Drizenko et al. proposed that variations of the radial artery suggest hemodynamic insufficiency of the axial vascular network, allowing persistence of certain portions of the superficial system of the upper limb [10
]. The most frequently encountered distal anatomic variation of the radial artery is a sizable palmar branch – but more slender than the radial artery itself – located in a more superficial plane than the tendon of the flexor carpi radialis muscle and situated on its radial side before turning to the dorsum of the hand at the distal extremity of the radius [11
]. Unusual findings suggested by pulse or Doppler vascular signals being in wrong place indicate a developmental variation of the forearm arterial anatomy. In our case Doppler ultrasound detected a fusiform aneurysm of the superficial branch of the radial artery. In an extensive series of dissected specimens of 750 upper extremities, McCormack et al. reported an incidence of 6 radial artery duplications [1
]. These brachial and antebrachial arterial variations are probably caused by an abnormal embryologic development of the vascular plexus of the limb buds [12
]. Their incidence has been reported at between 1% - 15%, depending on their location in the upper or lower forearm respectively.
Most aneurysms in the forearm are found in the distal ulnar artery, called ulnar hammer syndrome [8
]. The incidence of radial artery aneurysms is rare and often combined with traumatic events, especially after access of the radial artery in anesthesia for blood pressure monitoring [9
]. There is paucity in the literature for true aneurysm case reports [13
]. Traumatic pseudoaneurysms are histologically described as hyperplasia of the intima due to transsection of the entire vascular wall. In our case, the aneurysm was found to be a pseudoaneurysm of the accessory radial artery with intimal wall hyperplasia.
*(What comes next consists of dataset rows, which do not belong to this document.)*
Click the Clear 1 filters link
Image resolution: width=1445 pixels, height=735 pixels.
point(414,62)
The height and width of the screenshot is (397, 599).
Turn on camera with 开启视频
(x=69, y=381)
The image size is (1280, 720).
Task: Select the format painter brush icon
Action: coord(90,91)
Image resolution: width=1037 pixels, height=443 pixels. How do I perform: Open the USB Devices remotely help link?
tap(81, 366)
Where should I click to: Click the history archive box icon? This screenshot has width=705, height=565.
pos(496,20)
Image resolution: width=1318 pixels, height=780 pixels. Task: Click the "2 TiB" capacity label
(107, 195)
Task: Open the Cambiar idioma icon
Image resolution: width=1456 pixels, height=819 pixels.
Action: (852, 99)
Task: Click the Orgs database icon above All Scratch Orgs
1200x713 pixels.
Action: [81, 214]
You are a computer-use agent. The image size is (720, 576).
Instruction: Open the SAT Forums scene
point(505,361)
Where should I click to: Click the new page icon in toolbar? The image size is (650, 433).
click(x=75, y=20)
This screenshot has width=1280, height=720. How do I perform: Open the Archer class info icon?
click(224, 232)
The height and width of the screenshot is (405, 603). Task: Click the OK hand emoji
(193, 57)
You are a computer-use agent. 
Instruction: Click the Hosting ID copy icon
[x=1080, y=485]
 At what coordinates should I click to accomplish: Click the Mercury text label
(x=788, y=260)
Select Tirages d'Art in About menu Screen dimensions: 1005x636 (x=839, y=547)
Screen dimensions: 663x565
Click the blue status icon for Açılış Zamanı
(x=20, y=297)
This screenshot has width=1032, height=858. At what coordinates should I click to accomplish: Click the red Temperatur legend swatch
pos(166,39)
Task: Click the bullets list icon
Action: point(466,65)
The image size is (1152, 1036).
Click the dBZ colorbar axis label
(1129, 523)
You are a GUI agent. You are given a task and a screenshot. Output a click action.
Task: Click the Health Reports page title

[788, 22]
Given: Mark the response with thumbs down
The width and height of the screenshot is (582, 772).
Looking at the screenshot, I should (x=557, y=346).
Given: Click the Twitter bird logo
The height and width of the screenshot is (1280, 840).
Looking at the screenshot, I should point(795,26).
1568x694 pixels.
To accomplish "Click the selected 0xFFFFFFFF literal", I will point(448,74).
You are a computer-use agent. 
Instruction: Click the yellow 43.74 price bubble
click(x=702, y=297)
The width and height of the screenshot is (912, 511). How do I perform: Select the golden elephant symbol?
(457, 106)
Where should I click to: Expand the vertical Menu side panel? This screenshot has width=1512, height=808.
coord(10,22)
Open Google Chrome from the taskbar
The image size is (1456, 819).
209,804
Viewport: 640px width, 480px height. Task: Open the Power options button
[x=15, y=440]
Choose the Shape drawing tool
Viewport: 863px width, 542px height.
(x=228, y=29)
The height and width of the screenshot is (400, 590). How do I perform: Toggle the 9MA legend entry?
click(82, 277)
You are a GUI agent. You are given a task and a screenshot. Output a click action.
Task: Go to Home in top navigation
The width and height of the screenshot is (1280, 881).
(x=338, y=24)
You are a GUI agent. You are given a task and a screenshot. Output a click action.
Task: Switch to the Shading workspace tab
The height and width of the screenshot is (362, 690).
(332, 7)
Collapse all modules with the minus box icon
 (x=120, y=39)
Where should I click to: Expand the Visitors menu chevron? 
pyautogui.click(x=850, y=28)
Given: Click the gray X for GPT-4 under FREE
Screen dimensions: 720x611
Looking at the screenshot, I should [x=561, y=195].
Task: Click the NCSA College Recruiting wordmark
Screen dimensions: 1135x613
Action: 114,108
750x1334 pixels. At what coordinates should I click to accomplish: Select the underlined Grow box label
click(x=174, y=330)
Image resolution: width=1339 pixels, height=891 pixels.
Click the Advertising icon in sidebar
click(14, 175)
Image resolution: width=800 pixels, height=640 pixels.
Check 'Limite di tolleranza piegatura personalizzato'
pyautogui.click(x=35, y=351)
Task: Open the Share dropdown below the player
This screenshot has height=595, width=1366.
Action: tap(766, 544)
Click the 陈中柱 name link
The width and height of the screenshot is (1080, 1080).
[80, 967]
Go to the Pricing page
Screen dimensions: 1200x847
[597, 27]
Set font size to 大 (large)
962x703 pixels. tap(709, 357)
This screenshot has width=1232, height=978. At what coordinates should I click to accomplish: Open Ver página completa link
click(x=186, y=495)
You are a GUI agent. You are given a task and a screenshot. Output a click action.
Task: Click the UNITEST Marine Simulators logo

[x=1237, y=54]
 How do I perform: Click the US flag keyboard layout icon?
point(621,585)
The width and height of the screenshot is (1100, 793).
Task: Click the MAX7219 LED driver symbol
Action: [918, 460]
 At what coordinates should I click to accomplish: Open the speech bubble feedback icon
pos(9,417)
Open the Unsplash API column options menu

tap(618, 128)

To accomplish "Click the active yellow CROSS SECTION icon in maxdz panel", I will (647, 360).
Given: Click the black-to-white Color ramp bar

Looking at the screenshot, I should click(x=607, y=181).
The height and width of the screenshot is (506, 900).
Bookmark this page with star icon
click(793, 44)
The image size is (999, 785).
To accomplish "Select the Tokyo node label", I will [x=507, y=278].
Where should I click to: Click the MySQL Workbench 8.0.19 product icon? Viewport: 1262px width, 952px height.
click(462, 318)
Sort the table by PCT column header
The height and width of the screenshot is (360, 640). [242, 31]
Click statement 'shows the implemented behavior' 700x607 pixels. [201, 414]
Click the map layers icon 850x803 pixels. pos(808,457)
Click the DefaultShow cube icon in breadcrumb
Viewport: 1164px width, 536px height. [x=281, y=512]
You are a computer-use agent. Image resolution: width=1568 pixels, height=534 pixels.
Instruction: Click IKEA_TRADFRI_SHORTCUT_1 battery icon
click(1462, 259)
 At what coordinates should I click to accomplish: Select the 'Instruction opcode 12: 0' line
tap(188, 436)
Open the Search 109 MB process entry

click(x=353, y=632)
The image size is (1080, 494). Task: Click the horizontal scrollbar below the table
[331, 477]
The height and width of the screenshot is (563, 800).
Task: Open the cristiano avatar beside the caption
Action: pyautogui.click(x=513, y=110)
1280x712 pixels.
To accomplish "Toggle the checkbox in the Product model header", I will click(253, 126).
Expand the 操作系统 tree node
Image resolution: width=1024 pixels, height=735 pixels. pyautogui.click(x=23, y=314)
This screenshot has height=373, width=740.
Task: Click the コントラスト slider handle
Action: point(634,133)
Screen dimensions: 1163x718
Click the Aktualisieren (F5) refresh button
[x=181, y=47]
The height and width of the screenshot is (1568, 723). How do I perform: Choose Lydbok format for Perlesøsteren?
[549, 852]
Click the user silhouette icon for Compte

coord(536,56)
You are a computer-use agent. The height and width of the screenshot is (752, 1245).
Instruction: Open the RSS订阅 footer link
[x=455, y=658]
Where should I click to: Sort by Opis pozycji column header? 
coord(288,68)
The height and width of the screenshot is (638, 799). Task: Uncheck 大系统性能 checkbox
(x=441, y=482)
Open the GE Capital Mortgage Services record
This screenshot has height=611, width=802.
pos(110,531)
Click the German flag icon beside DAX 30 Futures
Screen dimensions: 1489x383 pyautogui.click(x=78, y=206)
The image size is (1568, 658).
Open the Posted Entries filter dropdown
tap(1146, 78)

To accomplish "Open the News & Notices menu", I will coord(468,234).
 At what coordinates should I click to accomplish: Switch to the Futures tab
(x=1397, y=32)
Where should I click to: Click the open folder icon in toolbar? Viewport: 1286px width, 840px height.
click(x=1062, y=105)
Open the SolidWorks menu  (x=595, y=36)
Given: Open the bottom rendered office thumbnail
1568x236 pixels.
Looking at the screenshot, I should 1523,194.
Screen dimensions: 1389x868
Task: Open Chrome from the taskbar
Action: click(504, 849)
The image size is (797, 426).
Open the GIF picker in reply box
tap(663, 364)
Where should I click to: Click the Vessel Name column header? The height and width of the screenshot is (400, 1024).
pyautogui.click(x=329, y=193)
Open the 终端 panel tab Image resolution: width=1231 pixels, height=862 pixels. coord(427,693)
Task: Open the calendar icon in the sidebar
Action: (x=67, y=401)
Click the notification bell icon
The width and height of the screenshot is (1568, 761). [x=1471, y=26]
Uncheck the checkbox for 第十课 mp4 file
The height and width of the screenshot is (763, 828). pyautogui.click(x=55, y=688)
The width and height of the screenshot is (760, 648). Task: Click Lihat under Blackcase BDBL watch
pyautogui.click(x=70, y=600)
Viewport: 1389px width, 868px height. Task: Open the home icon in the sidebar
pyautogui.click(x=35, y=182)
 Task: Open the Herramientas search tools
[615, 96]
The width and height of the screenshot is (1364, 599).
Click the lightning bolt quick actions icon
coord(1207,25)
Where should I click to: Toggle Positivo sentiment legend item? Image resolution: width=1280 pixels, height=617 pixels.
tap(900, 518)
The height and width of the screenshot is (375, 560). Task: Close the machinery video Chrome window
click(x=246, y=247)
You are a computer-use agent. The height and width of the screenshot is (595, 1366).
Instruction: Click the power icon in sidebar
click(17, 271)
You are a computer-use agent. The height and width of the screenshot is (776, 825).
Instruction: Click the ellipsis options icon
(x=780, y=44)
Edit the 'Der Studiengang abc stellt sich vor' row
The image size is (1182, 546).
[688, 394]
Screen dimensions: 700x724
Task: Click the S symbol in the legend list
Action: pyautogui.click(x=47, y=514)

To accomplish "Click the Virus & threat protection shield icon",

Walton and Choudhary described a similar case of an idiopathic radial artery aneurysm in the anatomical “snuffbox”, draining into the second digital artery [14
]. It was also described as a pulsatile mass, confirmed to be an aneurysm by MRI of 1.5 cm diameter. In contrary to our case this aneurysm originated from the radial artery itself and was a shortcut to the second digital artery. This aneurysm was not resected, so no histological comparison can be made. Our patient turned out to have a pseudoaneurysm of an accessory radial artery. We performed Doppler Ultrasound examination of the extremity and serial arteriograms preoperatively, instead of MRI investigation.
Current standard in diagnosis is arteriography, which may help to evaluate for other aneurysm and weather a reconstruction will need to be done. In addition high resolution sonography and MRI are described for diagnostic imaging studies [15
]. However MRI imaging is costly and sonography can only be used as diagnostic imaging study, whereas an arteriogram offers evaluation and treatment in one step. In our case we chose an arteriogram to evaluate the lesion, which is in concordance with the current imaging standard.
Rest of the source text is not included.